__Kaynak Metin__.

════════════════

Facebook Dili

Asaf Güven Aksel dostumuz da değindi bir yazısında. Yeniden bir göz atmanızı öneririm.(*) Çevremdeki herkes kullandığı için ben de heveslendim, katıldım bu büyük zincire. Fena da olmadı aslında. Dedikleri gibi varmış gerçekten. Sosyal paylaşım sitesi diye tanımlanıyor ama kayıpların buluşma sitesi dense de yalan olmaz. İlkokul değilse de lise arkadaşlarımla yıllar sonra sayesinde buluştum örneğin.

Paylaşımdan ne anlaşılıyorsa hepsi var Facebook’ta. Saçma sapan olanların yanında yararlı sayılacak paylaşımlar da mevcut. Sıkıntım bu paylaşımlarla ilgili. Diyelim ki hayvanseversiniz hayvanların vahşice katledildikleri bir video izlediniz Facebook’ta. Tepkinizi belirtmeniz için size sunulan seçenek sadece “beğendim” sözcüğü. Siz, aslında videodaki vahşete olan tepkinizi, ki çoğunlukla kızgınlık ya da üzüntüdür, ifade etmek istiyorsanız bu sözcüğün bulunduğu seçeneğe basmak zorundasınız. Öyle düşünmediğiniz herhalde anlaşılıyordur ama sanki siz videoda olan biten o vahşeti beğenmiş gibi oluyorsunuz. Öyle sananlar da çıkabilir pekala.

════════════════

__Çözülecek Görevler__.
a) Facebook dili üzerine yazıda, izlenen bir videoya tepki belirtmek için sunulan tek seçenek hangi sözcüktür?
b) Facebook dili üzerine yazıyı son cümlesinden sonra sürdürün.

════════════════

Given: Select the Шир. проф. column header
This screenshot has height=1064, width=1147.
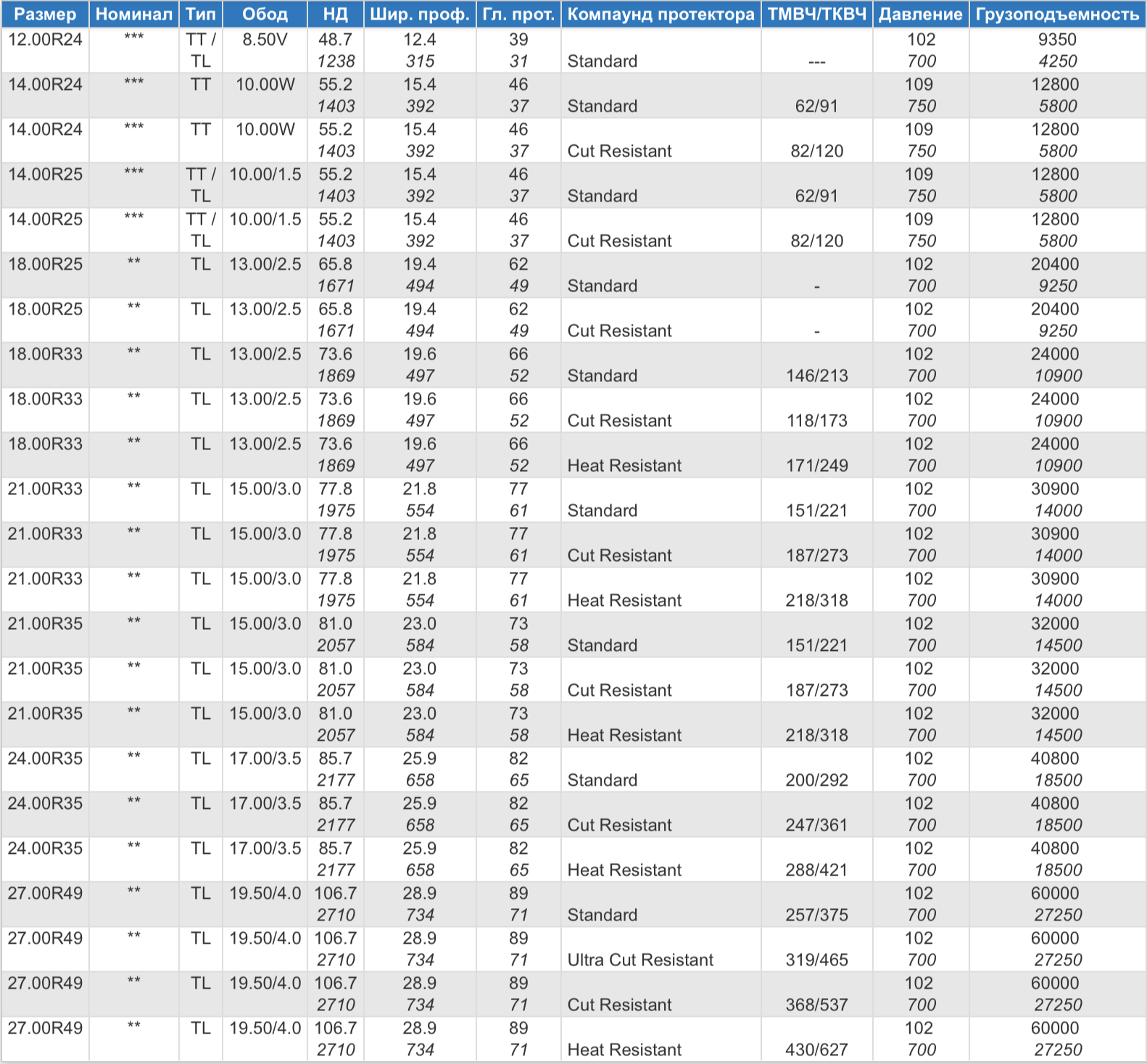Looking at the screenshot, I should tap(420, 14).
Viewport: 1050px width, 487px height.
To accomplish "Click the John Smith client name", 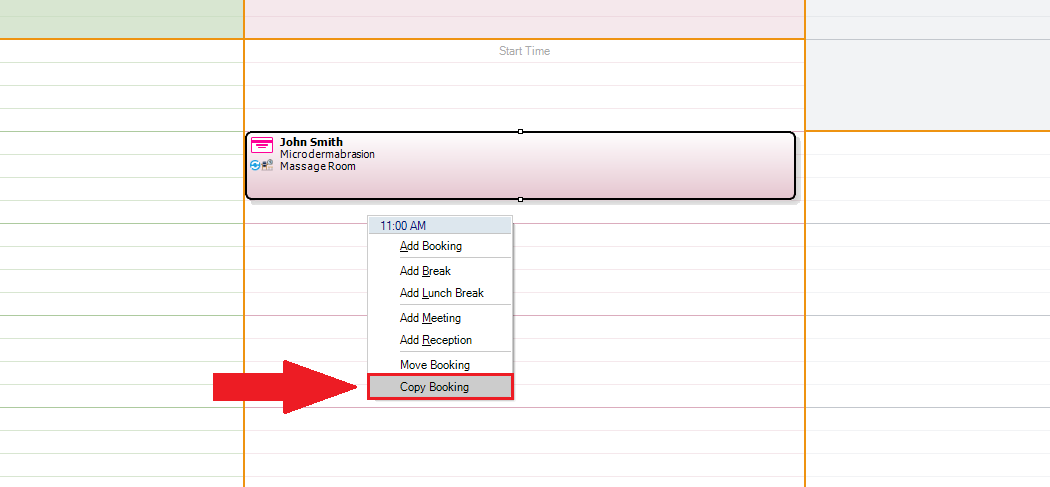I will point(311,142).
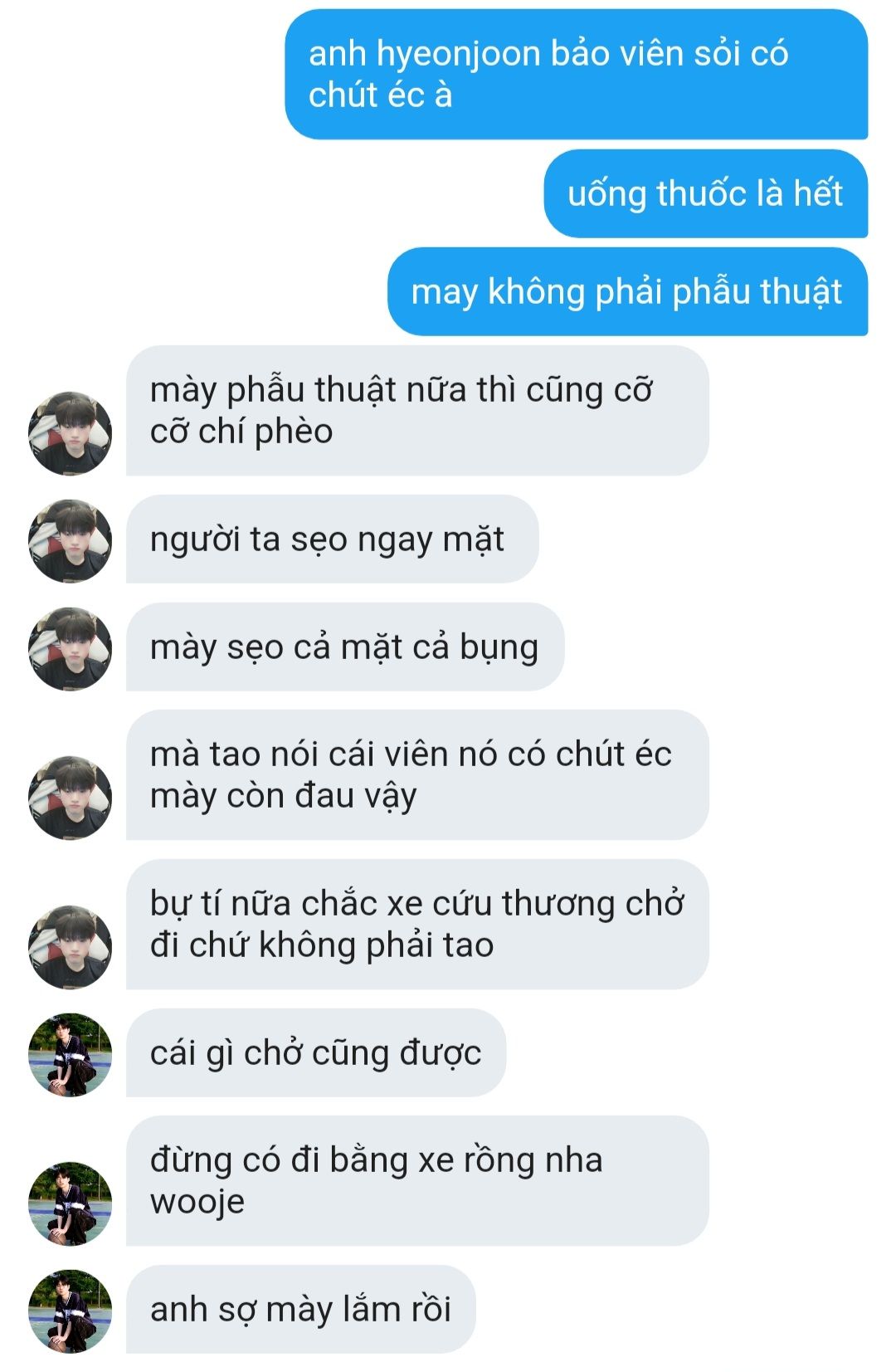Tap avatar next to 'mà tao nói cái viên' message
The image size is (896, 1372).
70,797

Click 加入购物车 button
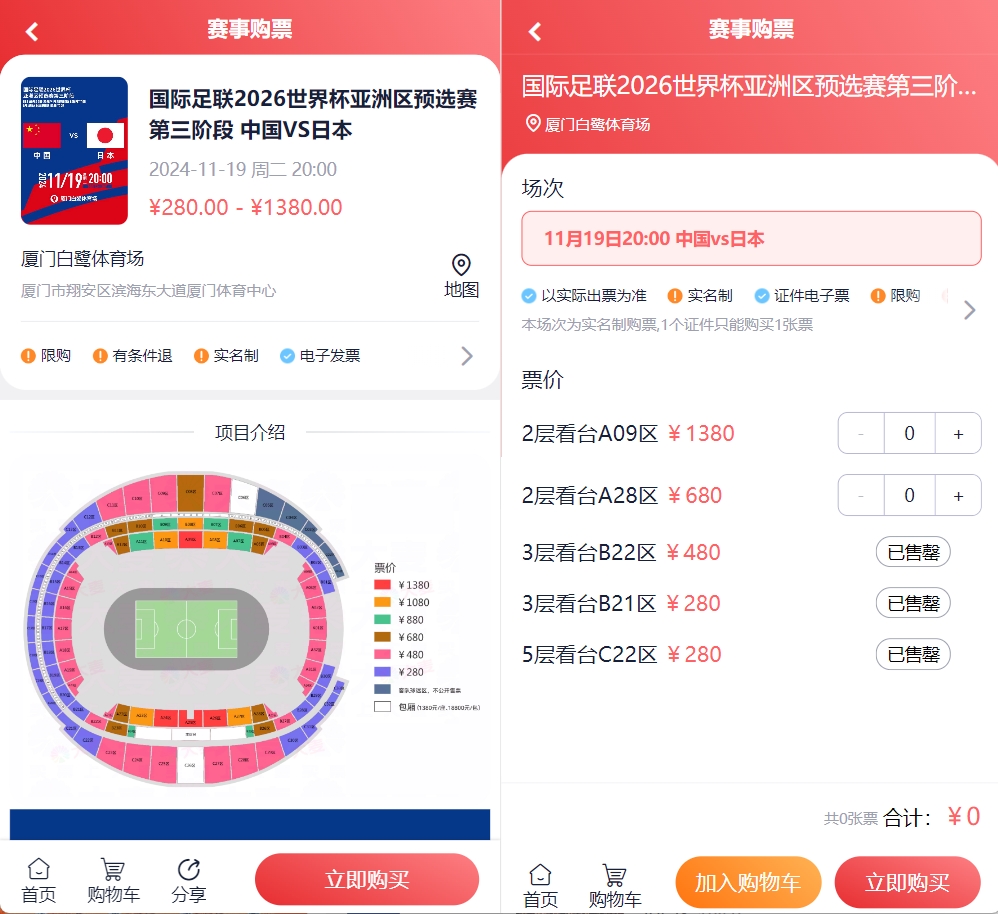(x=748, y=883)
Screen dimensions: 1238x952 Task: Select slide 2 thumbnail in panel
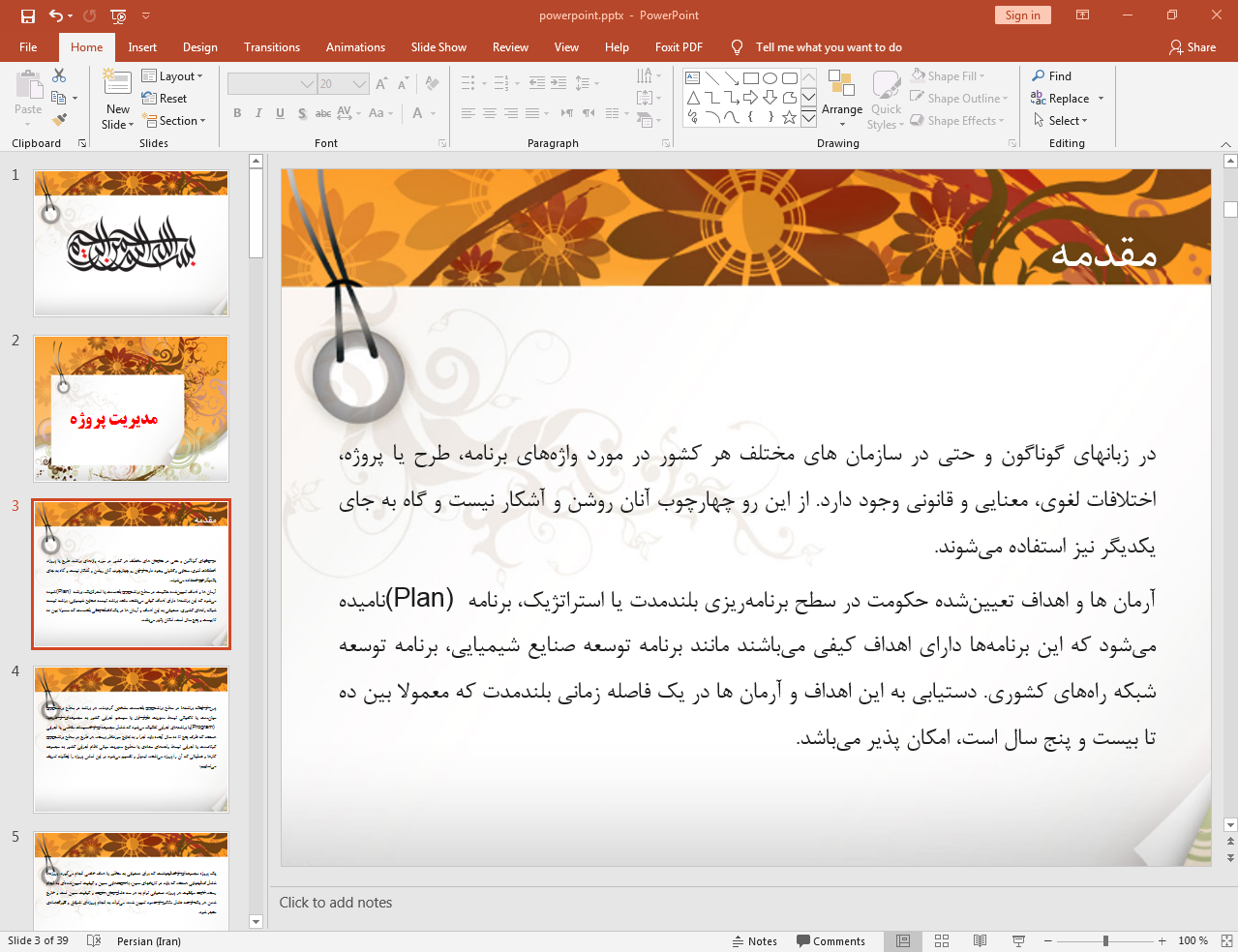pyautogui.click(x=131, y=408)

════════════════

__Görev Yanıtları__.
a) "Beğendim" sözcüğü.

b)
Çok mu büyük dert bu? Değil tabii ki. Çünkü altında yorum yapabileceğiniz bir alan da var. Belirtirsiniz öfkenizi, kızgınlığınızı ya da çoklarının yaptığı gibi yazarsınız küfürünüzü, herkes ne düşündüğünüzü anlar. Derdim ne peki benim o zaman?

Ben, düşündüklerini tam olarak ifade edememenin ne demek olduğunu Facebook sayesinde bir kez daha anladım. Derdim bu. Örneğin, çocukların cinsel saldırılardan korunması için hazırlanmış olan, içinde de yürek burkan görüntüler barındıran bir video için seçtiğiniz “beğendim” sözcüğünün, başkalarınca nasıl anlaşılabileceğine ilişkin endişe çok rahatsız edici.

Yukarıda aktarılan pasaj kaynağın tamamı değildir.